Initially it was very difficult for me to cope with this new situation. I was told I could never be independent and I wouldn’t be able to study. I would neither be able to earn a living nor I would overcome the loss of my sight and the loss of my former happy life. The drastic change from living a life as a “princess”, protected and having no fear, to becoming center point of worry by everyone surrounding me was not easy.

Sristi – kanthari 2012

My parents tried everything to help me retain my sight. Thus we traveled from clinic to clinic and from specialist to specialist. Even a healer was contacted. But here I rebelled and I said “stop!” I needed to find a different way to live with the new situation. In fact it were the tears of my mom that gave me the push to look into my strengths. Could I just transform her tears in to a smile and could I one day make her being proud of having a blind daughter?

I had to discover my possibilities, my opportunities and my limits. Could I still dance? But my dance teachers discouraged me and suggested to rather continue my studies. But many colleges were not ready to accept me. However, Finally, I got admission to a public college, the Dillibazar Kanya Multiple Campus”. I invented wooden templates which helped me to write with my hand as I use to. My mom was with me and assisted me to record everything with an audio player. My teachers were also encouraging and supportive. Slowly, I started progressing in my studies.

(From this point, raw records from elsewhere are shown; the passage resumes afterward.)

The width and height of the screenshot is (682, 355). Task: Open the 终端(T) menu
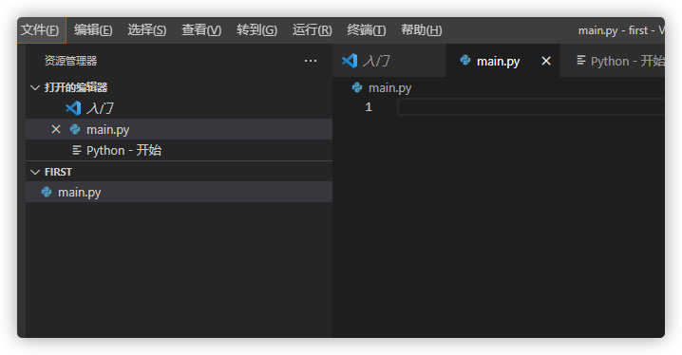click(367, 30)
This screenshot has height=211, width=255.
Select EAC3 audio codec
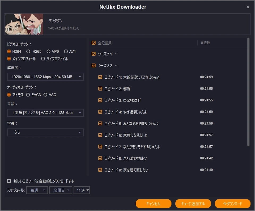28,95
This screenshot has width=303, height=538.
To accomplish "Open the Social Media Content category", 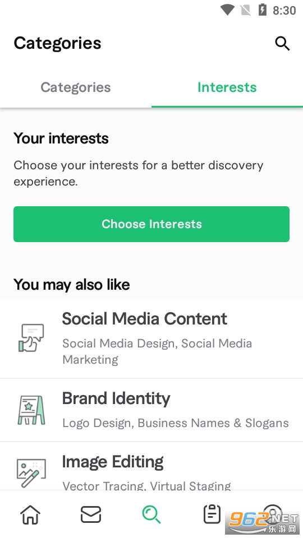I will [x=152, y=338].
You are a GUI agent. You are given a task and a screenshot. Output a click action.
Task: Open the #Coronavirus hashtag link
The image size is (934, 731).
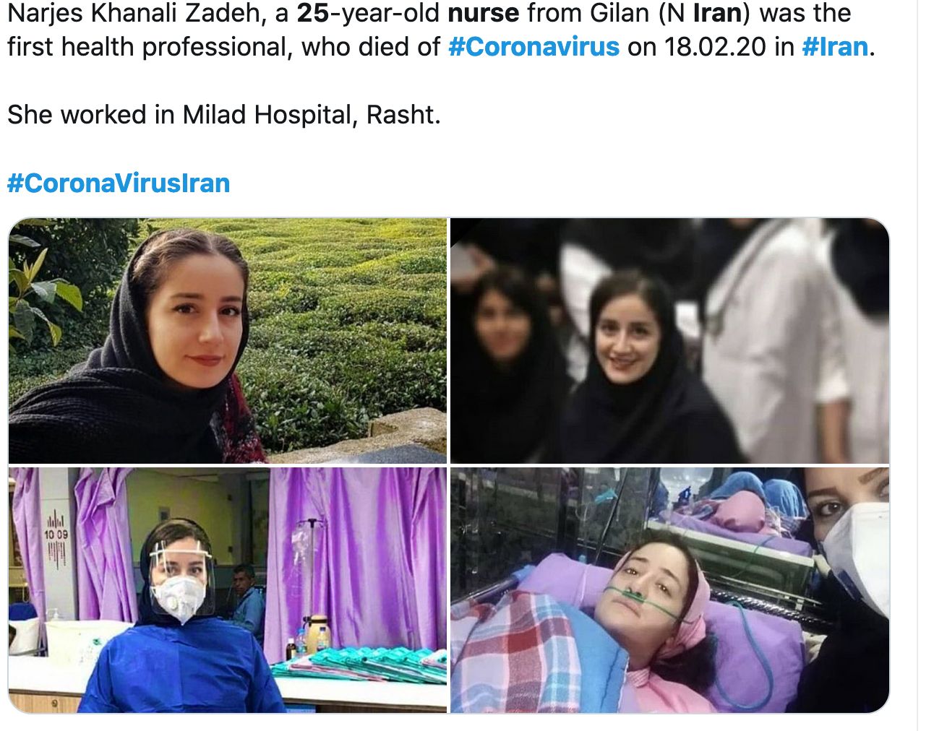pyautogui.click(x=534, y=47)
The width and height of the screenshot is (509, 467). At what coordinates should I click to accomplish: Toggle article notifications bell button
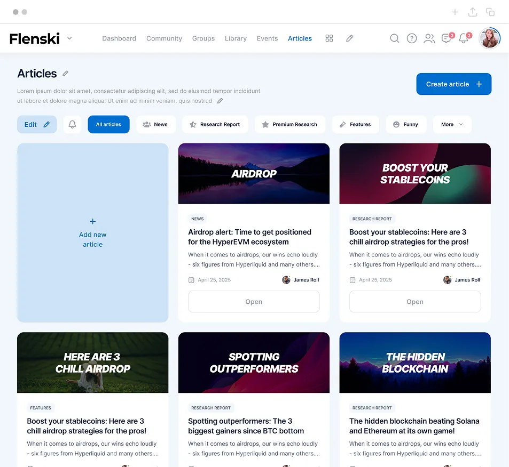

Still it took me a lot of extra energy to go through these years without knowing Braille and assistive technologies. Despite all odds, I managed to receive the highest score of all
colleges in Nepal and the former president of Nepal Dr. Ram Varan Yadav gave me the “Chatra Vidya Padak” award. Becoming more curious about blindness and other blind persons, so far I was the only one I knew that was blind, I went to blind institutions, and realized that many blind people were leading happy lifes. They were able to walk with their white canes independently, they were studying braille and computer and were engaged in different professions.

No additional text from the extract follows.